- **Aim of the exercise**:
Tell how many lines below include the word "Benjamín". Only the number should appear.

START Material provided

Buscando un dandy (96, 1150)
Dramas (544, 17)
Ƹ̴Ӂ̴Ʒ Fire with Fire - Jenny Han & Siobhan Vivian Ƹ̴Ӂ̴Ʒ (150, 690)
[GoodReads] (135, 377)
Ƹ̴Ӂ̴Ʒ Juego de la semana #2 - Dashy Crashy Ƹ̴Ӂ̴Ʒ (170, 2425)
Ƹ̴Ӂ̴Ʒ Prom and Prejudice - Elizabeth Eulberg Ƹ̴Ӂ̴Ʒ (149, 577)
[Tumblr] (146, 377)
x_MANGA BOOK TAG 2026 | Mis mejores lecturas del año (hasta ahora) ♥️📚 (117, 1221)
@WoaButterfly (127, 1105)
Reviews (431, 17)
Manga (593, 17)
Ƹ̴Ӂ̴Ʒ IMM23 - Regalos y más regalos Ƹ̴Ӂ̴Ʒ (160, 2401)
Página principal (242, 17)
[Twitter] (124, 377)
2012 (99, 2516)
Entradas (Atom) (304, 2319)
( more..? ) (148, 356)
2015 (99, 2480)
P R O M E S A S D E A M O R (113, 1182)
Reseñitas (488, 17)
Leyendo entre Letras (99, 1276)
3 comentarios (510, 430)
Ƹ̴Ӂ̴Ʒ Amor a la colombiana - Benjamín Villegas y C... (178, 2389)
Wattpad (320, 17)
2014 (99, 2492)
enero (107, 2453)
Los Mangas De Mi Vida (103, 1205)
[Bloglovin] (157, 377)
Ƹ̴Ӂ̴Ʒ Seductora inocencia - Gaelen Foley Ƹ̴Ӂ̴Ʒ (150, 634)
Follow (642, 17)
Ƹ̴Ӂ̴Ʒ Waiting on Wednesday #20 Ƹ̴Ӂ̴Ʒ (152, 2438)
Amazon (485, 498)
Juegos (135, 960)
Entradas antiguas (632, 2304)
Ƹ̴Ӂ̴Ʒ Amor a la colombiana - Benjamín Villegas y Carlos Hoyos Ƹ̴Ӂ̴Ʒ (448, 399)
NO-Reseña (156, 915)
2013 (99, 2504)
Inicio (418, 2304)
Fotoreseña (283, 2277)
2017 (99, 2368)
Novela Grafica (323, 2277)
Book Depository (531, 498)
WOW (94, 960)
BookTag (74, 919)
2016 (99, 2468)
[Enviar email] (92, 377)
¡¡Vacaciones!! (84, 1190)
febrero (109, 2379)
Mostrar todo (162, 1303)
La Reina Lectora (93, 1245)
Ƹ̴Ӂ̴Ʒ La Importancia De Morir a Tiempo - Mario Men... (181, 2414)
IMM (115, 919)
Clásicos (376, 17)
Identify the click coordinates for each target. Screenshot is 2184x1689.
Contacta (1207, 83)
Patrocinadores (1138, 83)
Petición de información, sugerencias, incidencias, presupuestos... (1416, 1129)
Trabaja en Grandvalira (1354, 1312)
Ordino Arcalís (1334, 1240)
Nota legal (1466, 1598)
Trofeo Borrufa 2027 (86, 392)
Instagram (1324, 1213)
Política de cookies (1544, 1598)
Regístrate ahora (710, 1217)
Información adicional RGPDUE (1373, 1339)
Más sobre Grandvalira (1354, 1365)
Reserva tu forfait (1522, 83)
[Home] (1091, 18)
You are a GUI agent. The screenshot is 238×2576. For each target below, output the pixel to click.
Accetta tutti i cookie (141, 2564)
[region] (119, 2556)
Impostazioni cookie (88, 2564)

END Material provided

- **Task response**:
2